Stored records
Start of Block
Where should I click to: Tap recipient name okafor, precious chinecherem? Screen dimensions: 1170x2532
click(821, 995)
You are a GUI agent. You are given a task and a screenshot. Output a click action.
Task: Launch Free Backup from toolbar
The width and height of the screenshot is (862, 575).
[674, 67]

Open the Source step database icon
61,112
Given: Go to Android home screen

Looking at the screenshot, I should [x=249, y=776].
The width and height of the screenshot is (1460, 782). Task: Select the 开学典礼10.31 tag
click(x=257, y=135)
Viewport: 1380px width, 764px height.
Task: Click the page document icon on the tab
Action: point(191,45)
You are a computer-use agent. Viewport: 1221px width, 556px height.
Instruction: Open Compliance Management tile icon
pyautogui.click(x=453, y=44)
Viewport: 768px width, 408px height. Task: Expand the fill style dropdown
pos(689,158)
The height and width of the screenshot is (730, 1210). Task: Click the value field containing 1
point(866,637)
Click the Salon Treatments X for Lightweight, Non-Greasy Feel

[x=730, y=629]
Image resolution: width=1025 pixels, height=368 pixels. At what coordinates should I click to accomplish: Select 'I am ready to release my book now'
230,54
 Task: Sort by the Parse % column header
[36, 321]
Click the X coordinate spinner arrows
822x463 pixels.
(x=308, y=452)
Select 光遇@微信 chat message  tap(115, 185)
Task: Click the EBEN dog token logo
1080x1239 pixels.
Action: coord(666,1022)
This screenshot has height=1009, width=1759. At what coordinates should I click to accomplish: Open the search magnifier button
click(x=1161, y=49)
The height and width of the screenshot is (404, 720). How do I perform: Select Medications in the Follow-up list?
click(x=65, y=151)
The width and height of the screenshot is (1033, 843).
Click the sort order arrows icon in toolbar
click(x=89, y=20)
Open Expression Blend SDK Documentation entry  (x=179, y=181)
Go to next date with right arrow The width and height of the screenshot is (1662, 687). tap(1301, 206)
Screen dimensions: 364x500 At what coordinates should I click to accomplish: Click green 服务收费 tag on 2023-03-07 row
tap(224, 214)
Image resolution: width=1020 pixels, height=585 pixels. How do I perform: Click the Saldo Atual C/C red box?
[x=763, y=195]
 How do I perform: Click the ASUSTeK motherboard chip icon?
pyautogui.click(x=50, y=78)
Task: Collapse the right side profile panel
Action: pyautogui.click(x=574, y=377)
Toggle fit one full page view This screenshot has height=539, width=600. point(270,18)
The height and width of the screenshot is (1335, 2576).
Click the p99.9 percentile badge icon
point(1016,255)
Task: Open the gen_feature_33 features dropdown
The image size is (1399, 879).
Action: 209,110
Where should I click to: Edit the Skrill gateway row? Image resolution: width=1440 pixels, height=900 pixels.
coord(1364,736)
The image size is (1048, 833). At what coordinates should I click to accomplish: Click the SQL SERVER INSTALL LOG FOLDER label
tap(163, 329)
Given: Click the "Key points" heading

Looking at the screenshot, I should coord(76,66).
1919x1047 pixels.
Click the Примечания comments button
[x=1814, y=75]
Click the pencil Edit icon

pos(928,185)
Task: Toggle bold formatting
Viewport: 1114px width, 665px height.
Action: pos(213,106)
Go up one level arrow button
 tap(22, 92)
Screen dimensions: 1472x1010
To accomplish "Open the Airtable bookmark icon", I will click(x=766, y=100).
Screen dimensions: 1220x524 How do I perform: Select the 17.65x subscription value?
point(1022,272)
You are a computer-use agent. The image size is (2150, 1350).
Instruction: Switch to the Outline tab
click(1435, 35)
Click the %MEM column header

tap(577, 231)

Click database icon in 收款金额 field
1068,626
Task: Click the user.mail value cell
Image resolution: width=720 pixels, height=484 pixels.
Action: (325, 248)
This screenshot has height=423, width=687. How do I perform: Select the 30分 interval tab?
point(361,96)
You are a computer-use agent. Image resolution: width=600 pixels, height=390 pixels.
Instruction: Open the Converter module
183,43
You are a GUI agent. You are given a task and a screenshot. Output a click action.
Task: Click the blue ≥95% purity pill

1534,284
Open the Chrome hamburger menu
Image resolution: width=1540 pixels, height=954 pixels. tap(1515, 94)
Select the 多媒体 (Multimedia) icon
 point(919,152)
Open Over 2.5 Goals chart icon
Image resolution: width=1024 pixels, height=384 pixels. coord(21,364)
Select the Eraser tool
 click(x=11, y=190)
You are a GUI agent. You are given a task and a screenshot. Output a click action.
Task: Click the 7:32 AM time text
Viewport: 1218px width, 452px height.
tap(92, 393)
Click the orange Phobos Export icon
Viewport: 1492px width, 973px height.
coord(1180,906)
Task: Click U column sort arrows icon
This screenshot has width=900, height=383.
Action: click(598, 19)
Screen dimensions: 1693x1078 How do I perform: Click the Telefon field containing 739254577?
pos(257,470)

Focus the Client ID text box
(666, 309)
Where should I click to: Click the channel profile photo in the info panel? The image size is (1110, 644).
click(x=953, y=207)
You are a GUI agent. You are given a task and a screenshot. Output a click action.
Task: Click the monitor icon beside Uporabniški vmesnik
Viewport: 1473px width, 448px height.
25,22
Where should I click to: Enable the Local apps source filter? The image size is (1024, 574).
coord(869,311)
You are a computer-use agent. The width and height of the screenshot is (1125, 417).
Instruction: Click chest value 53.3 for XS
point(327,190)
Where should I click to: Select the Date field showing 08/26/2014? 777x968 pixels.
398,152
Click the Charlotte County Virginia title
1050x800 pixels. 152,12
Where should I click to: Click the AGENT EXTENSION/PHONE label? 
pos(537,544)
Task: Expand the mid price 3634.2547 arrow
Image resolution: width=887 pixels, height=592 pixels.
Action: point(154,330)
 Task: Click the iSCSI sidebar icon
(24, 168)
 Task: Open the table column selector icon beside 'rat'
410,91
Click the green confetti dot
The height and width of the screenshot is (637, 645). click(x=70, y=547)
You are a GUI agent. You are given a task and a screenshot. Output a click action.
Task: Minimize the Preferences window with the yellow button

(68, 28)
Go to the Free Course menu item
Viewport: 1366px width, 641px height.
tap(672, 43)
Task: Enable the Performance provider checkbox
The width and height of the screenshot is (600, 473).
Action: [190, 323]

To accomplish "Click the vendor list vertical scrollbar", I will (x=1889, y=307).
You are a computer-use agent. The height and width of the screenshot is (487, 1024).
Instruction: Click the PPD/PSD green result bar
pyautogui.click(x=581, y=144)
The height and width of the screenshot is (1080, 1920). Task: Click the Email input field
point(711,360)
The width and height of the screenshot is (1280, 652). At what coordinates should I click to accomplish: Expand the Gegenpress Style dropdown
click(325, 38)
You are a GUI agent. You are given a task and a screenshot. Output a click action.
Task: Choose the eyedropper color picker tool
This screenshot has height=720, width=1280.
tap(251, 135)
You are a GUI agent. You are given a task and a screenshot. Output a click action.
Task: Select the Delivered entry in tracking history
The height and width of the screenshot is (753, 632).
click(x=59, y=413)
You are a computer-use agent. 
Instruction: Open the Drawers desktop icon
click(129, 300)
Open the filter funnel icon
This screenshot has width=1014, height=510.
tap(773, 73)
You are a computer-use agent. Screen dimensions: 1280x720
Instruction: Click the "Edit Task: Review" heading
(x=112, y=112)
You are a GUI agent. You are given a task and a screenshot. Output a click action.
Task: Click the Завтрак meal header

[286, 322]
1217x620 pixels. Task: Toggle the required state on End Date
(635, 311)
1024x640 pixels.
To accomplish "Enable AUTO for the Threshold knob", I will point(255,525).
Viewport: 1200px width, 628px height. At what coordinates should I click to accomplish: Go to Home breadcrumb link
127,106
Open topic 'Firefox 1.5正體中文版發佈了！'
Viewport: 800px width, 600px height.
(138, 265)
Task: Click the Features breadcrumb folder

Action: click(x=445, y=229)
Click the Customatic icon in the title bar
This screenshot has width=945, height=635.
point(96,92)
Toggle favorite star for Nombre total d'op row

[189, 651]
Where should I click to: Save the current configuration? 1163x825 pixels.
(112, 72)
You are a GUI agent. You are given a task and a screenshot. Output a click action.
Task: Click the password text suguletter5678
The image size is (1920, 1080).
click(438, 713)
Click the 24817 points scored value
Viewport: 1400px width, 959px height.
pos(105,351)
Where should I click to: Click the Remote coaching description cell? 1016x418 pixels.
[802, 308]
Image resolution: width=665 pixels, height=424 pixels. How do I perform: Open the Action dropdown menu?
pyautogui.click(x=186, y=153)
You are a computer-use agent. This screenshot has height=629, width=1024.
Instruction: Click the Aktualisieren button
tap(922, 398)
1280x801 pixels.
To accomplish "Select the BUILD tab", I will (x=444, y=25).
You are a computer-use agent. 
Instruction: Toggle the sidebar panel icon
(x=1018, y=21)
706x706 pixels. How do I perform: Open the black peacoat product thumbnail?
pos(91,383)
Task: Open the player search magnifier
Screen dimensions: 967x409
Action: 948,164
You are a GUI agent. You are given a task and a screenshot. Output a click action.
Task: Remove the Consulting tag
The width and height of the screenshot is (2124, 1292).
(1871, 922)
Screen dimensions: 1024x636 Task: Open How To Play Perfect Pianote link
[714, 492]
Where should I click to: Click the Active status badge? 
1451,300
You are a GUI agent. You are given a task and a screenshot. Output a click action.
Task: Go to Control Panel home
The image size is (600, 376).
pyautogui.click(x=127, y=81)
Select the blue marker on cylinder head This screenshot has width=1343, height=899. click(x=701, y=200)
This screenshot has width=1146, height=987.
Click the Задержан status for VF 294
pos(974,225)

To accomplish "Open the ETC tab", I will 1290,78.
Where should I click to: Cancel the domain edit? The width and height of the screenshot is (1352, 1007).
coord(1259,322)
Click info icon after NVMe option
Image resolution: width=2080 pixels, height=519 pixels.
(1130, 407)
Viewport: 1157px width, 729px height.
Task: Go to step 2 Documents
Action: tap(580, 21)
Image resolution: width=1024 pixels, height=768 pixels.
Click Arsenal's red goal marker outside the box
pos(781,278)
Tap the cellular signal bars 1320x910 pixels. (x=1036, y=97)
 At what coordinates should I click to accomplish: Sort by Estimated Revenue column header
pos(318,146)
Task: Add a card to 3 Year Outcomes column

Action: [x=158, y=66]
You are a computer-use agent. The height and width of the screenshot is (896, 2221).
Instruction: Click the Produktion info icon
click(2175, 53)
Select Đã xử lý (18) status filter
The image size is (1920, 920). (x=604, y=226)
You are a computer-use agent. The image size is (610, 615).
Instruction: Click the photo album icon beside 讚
End of Block
• **Problem description**: Restate word for word the entries above, starting at the line with "Open the Chrome hamburger menu" and ending at the line with "Task: Expand the mid price 3634.2547 arrow", inclusive, and no others.

• **Written answer**:
Open the Chrome hamburger menu
Image resolution: width=1540 pixels, height=954 pixels. tap(1515, 94)
Select the 多媒体 (Multimedia) icon
 point(919,152)
Open Over 2.5 Goals chart icon
Image resolution: width=1024 pixels, height=384 pixels. coord(21,364)
Select the Eraser tool
 click(x=11, y=190)
You are a GUI agent. You are given a task and a screenshot. Output a click action.
Task: Click the 7:32 AM time text
Viewport: 1218px width, 452px height.
tap(92, 393)
Click the orange Phobos Export icon
Viewport: 1492px width, 973px height.
coord(1180,906)
Task: Click U column sort arrows icon
This screenshot has width=900, height=383.
Action: click(598, 19)
Screen dimensions: 1693x1078 How do I perform: Click the Telefon field containing 739254577?
pos(257,470)

Focus the Client ID text box
(666, 309)
Where should I click to: Click the channel profile photo in the info panel? The image size is (1110, 644).
click(x=953, y=207)
You are a GUI agent. You are given a task and a screenshot. Output a click action.
Task: Click the monitor icon beside Uporabniški vmesnik
Viewport: 1473px width, 448px height.
25,22
Where should I click to: Enable the Local apps source filter? The image size is (1024, 574).
coord(869,311)
You are a computer-use agent. The width and height of the screenshot is (1125, 417).
Instruction: Click chest value 53.3 for XS
point(327,190)
Where should I click to: Select the Date field showing 08/26/2014? 777x968 pixels.
398,152
Click the Charlotte County Virginia title
1050x800 pixels. 152,12
Where should I click to: Click the AGENT EXTENSION/PHONE label? 
pos(537,544)
Task: Expand the mid price 3634.2547 arrow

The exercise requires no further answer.